### SOURCE PASSAGE
The slope of the regression line with $X$ as the outcome and $Y$ as the predictor is $Cor(Y, X) Sd(X)/ Sd(Y)$.

The slope is the same one you would get if you centered the data, $(X_i - \bar X, Y_i - \bar Y)$, and did regression through the origin.

If you normalized the data, $\{ \frac{X_i - \bar X}{Sd(X)}, \frac{Y_i - \bar Y}{Sd(Y)}\}$, the slope is $Cor(Y, X)$.

Now lets double check these calculations using R on Galton’s data.

y <- galton$child
x <- galton$parent
beta1 <- cor(y, x) *  sd(y) / sd(x)
beta0 <- mean(y) - beta1 * mean(x)
rbind(c(beta0, beta1), coef(lm(y ~ x)))

(Intercept)	x
23.94153	0.6462906
23.94153	0.6462906

As you see the vales from R lm function and our calculations are identical. Now lets see what happens if we reversing the outcome/predictor relationship.

beta1 <- cor(y, x) *  sd(x) / sd(y)
beta0 <- mean(x) - beta1 * mean(y)
rbind(c(beta0, beta1), coef(lm(x ~ y)))

(Intercept)	y
46.13535	0.3256475
46.13535	0.3256475

Also you can see below that regression through the origin yields an equivalent slope if you center the data first

yc <- y - mean(y)
xc <- x - mean(x)
beta1 <- sum(yc * xc) / sum(xc ^ 2)
kable(c(beta1, coef(lm(y ~ x))[2]))

	0.6462906
x	0.6462906

Another key point we mentioned above was that normalizing variables results in the slope being the correlation and you can see it below

yn <- (y - mean(y))/sd(y)
xn <- (x - mean(x))/sd(x)
kable(c(cor(y, x), cor(yn, xn), coef(lm(yn ~ xn))[2]))

0.4587624

Fianlly below would be the linear regression line.

g <- ggplot(filter(freqData, freq > 0), aes(x = parent, y = child))
g <- g  + scale_size(range = c(2, 20), guide = "none" )
g <- g + geom_point(colour="grey50", aes(size = freq+20, show_guide = FALSE))
g <- g + geom_point(aes(colour=freq, size = freq))
g <- g + scale_colour_gradient(low = "lightblue", high="white")  
g <- g + geom_smooth(method="lm", formula=y~x)
g

Regression to the mean

Regression to the mean is a a historically famous idea and it concerns questions like :

Why is it that the children of tall parents tend to be tall, but not as tall as their parents?
Why do children of short parents tend to be short, but not as short as their parents?
Why do parents of very short children, tend to be short, but not a short as their child? And the same with parents of very tall children?
Why do the best performing athletes this year tend to do a little worse the following?

### PROVIDED INFORMATION
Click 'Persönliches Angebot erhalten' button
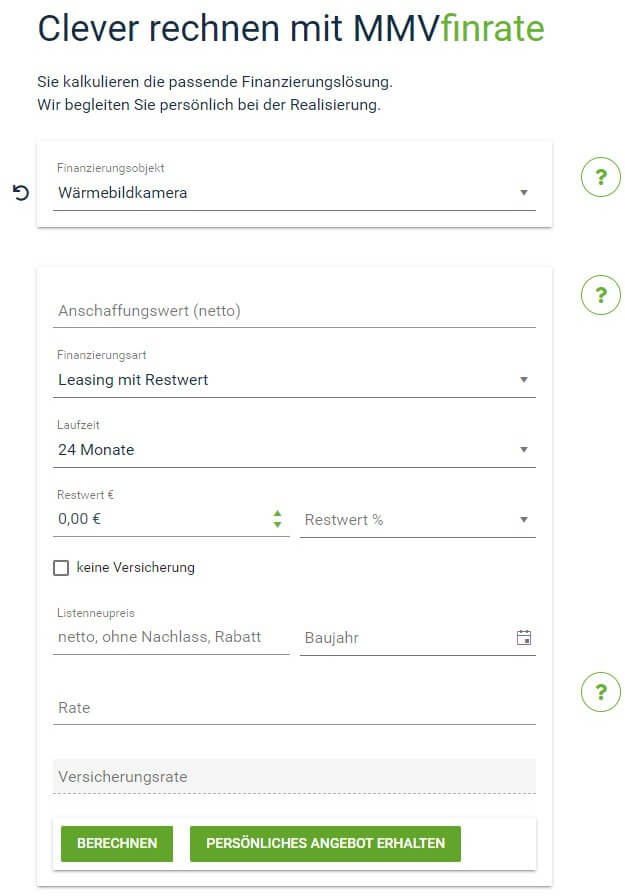 coord(325,844)
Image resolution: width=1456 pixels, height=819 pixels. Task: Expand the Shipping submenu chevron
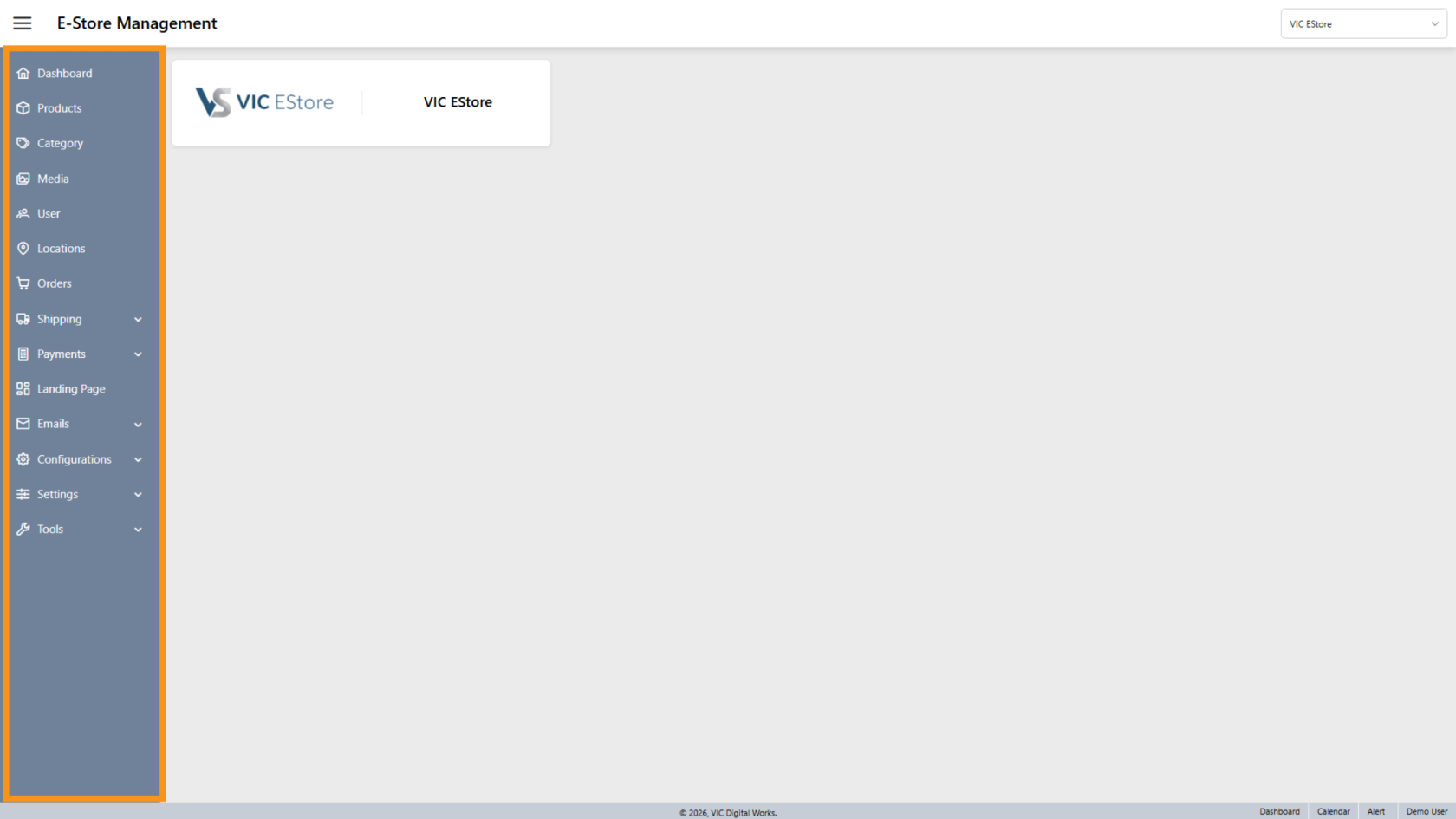pos(138,320)
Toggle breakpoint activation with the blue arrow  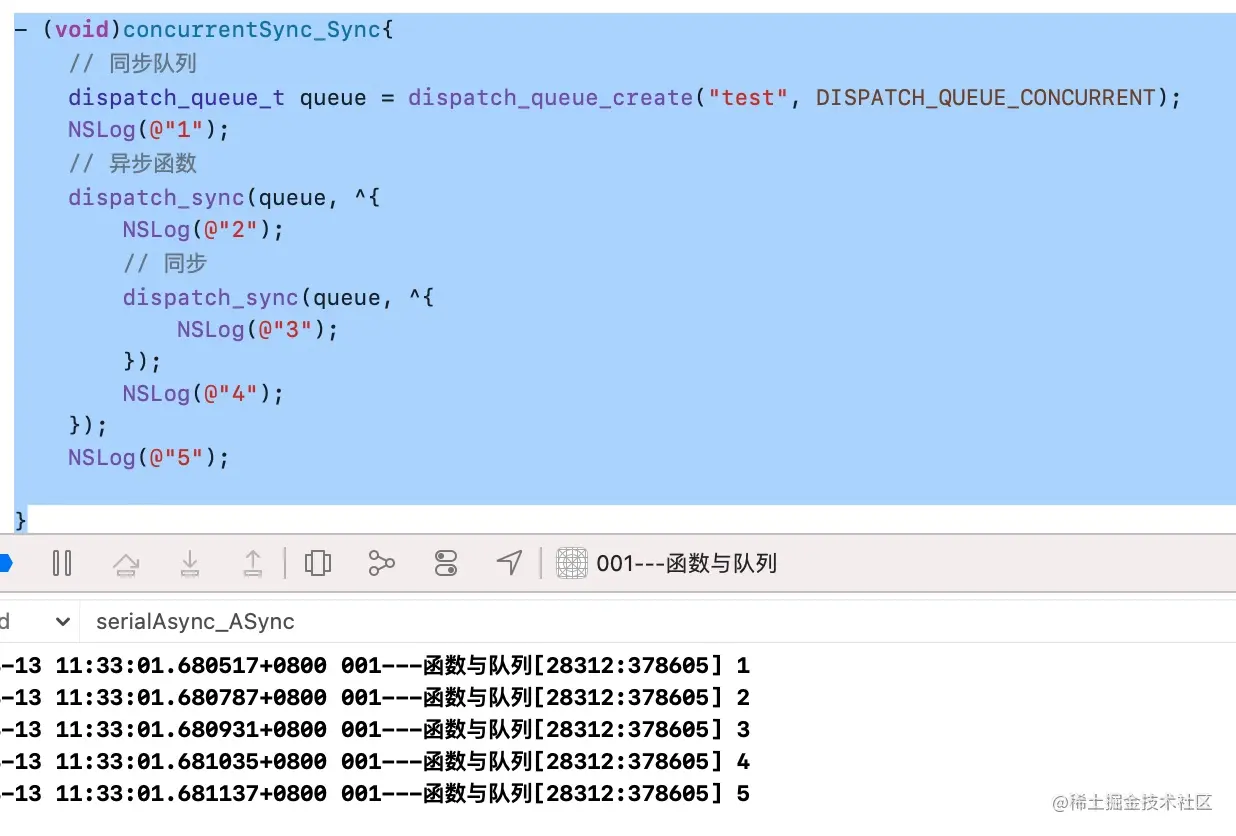(x=6, y=563)
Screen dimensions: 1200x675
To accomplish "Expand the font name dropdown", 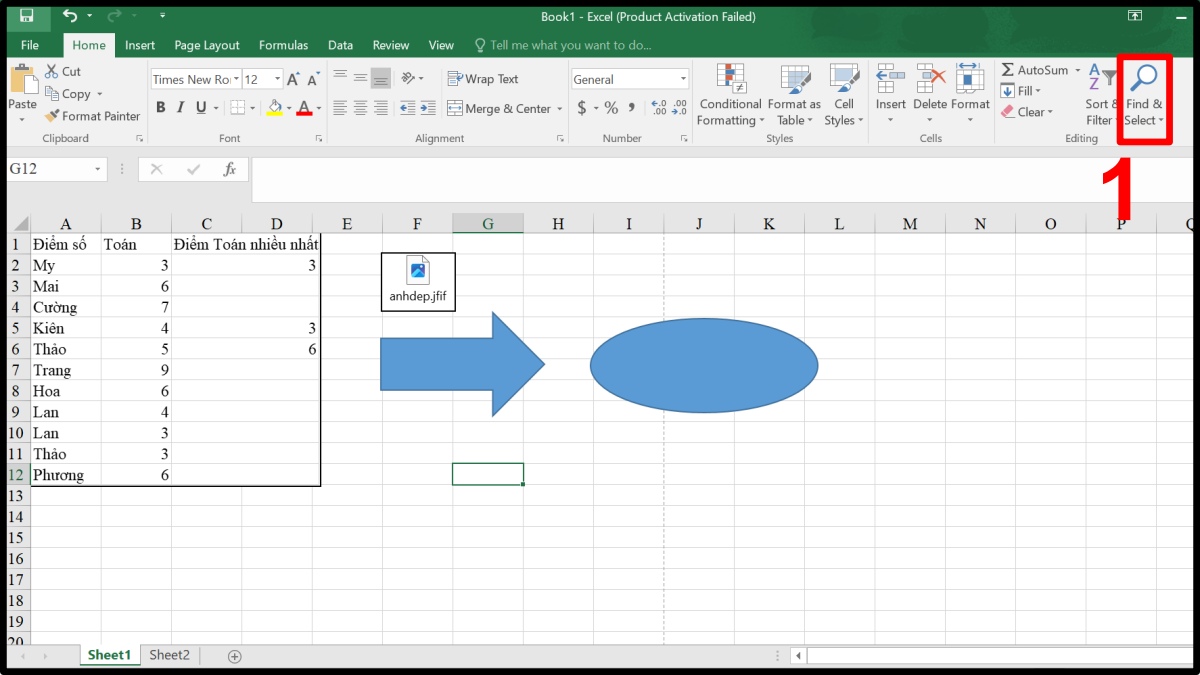I will pyautogui.click(x=236, y=80).
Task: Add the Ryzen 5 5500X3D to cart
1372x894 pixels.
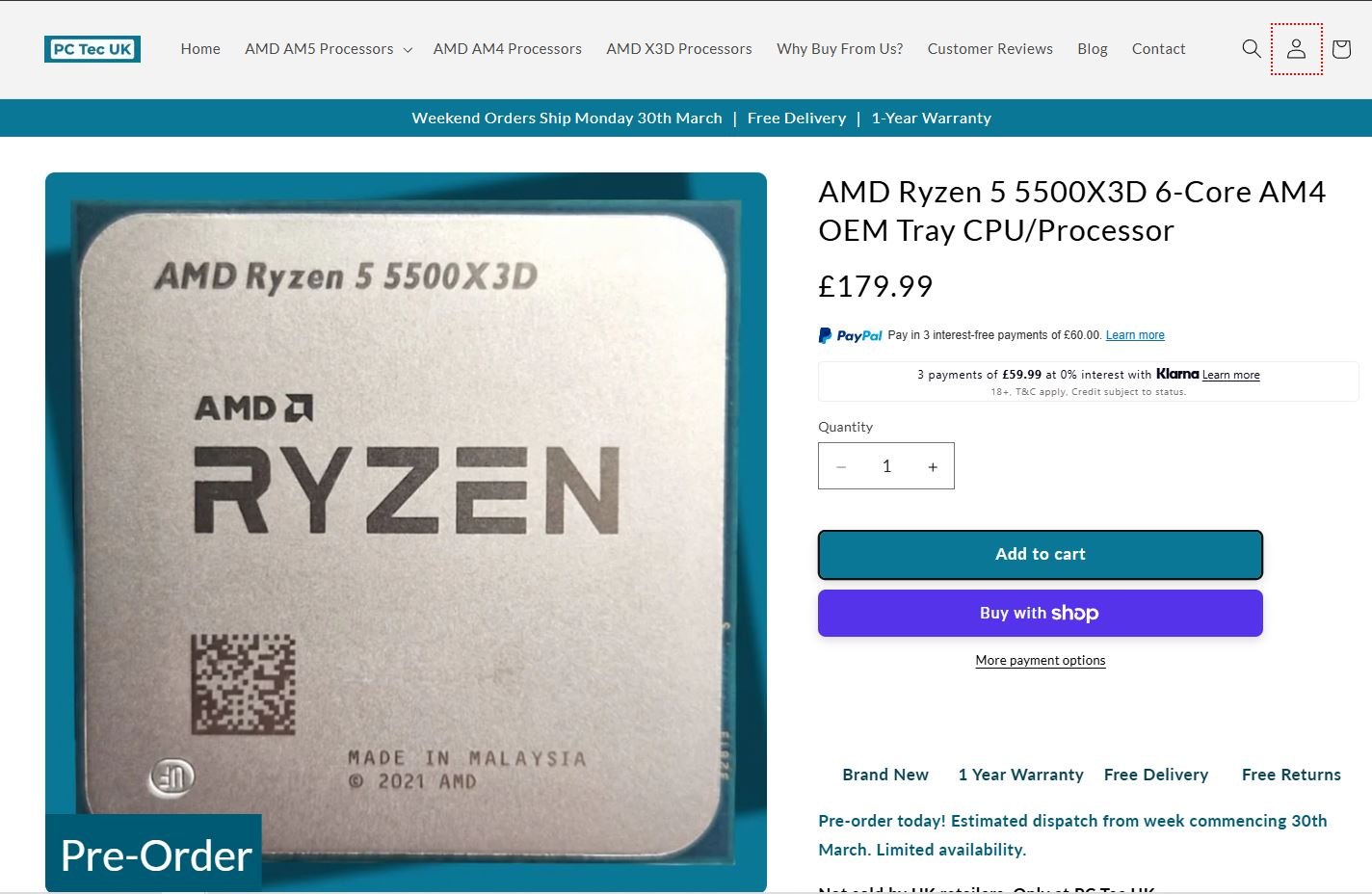Action: [1041, 555]
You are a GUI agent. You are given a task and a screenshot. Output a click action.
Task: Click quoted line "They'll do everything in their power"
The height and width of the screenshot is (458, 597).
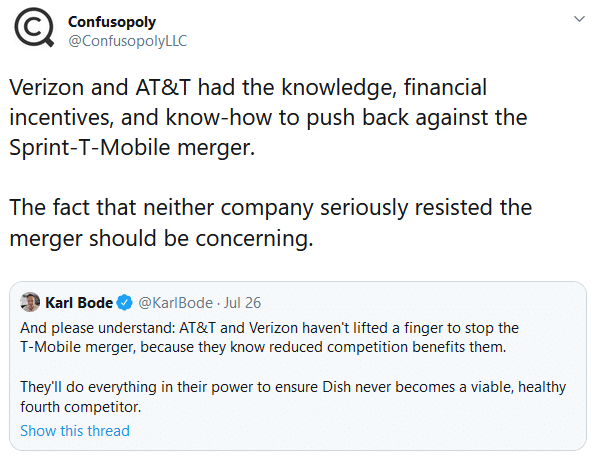[x=293, y=387]
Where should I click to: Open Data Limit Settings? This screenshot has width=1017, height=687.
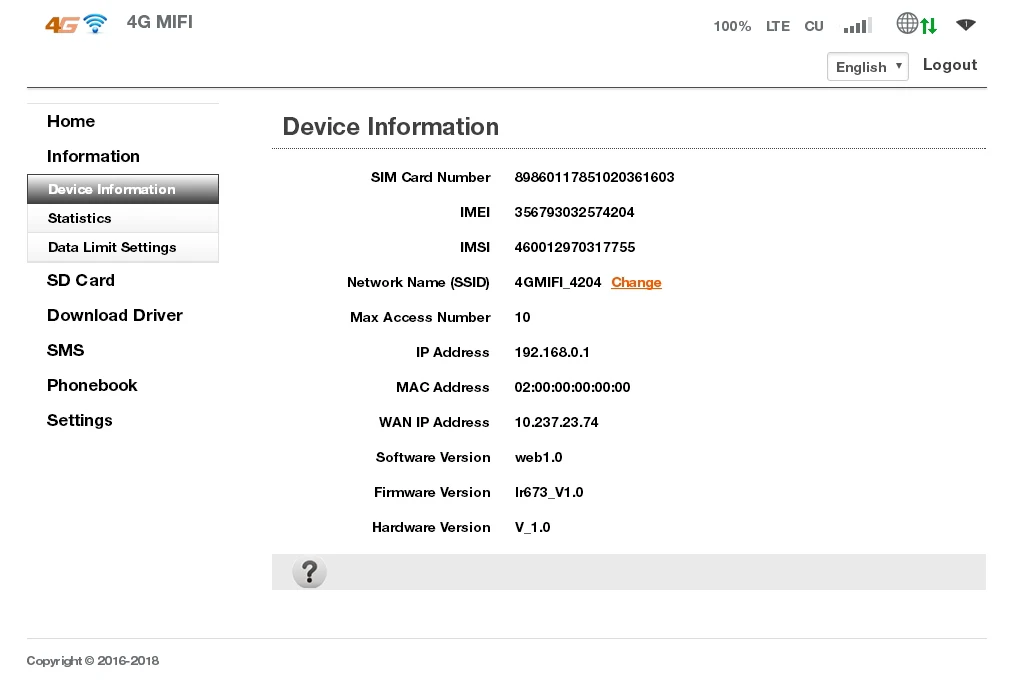point(112,247)
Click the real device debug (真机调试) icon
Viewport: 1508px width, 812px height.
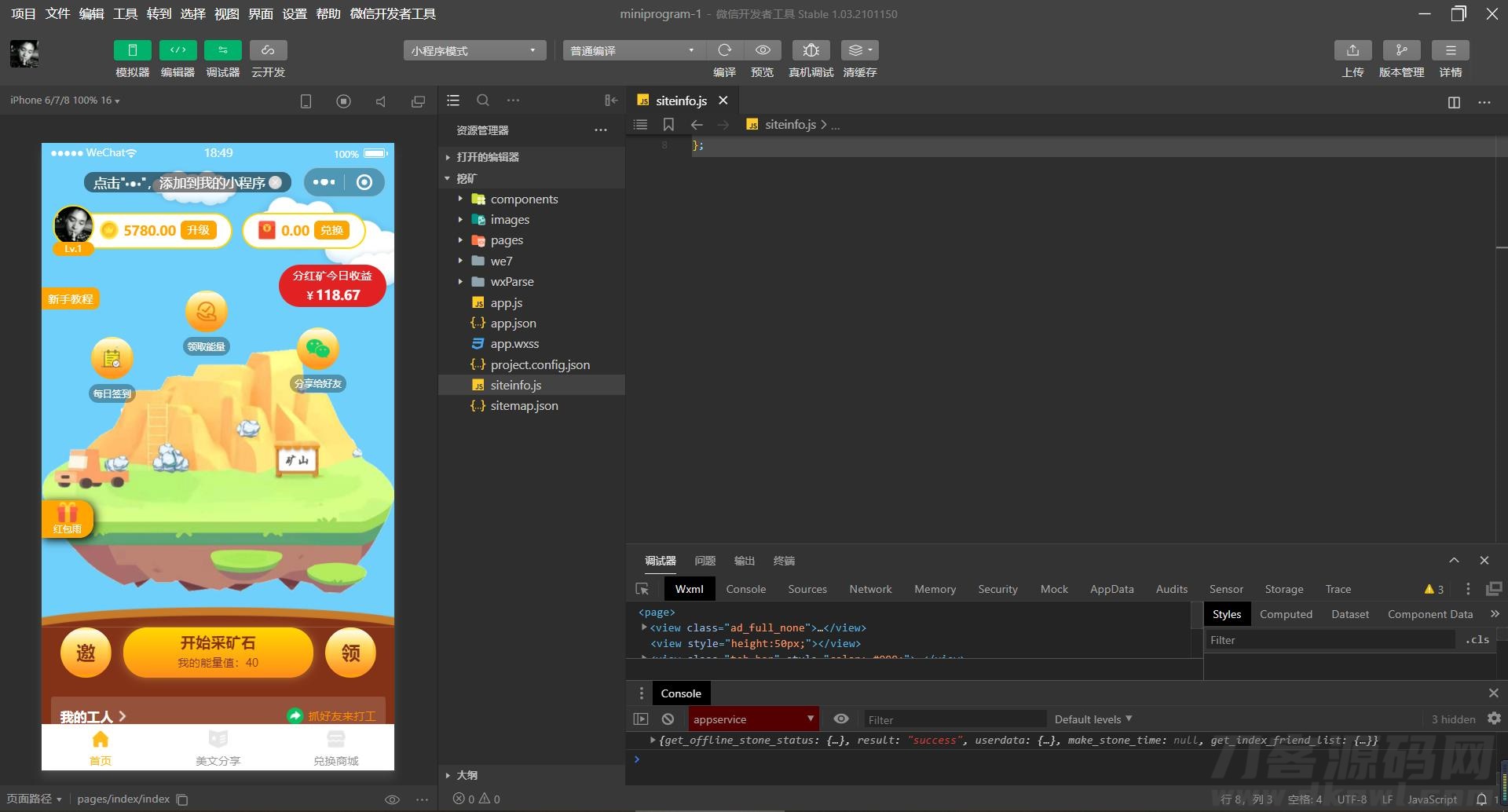click(811, 50)
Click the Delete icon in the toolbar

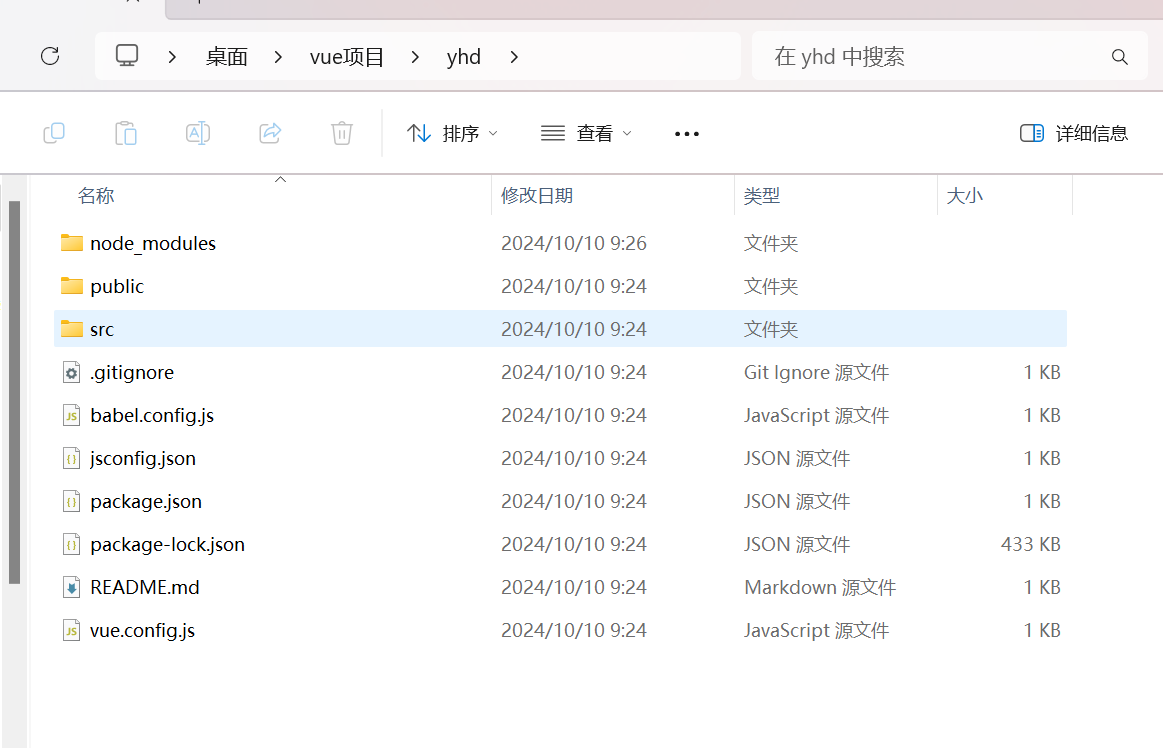pos(342,132)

### OBJECTIVES
(a) In the regression text, what intercept do both the calculation and the lm function give when x is regressed on y?
(b) Translate this sentence from the regression text into Spanish: "Why is it that the children of tall parents tend to be tall, but not as tall as their parents?"
(c) Reproduce the stretch of the regression text that opens with the words containing "The slope of" and closes with "sd(y) / sd(x)".

### ANSWERS FOR THIS EXERCISE
(a) 46.13535

(b) ¿Por qué los hijos de padres altos tienden a ser altos, pero no tan altos como sus padres?

(c)
The slope of the regression line with $X$ as the outcome and $Y$ as the predictor is $Cor(Y, X) Sd(X)/ Sd(Y)$.

The slope is the same one you would get if you centered the data, $(X_i - \bar X, Y_i - \bar Y)$, and did regression through the origin.

If you normalized the data, $\{ \frac{X_i - \bar X}{Sd(X)}, \frac{Y_i - \bar Y}{Sd(Y)}\}$, the slope is $Cor(Y, X)$.

Now lets double check these calculations using R on Galton’s data.

y <- galton$child
x <- galton$parent
beta1 <- cor(y, x) *  sd(y) / sd(x)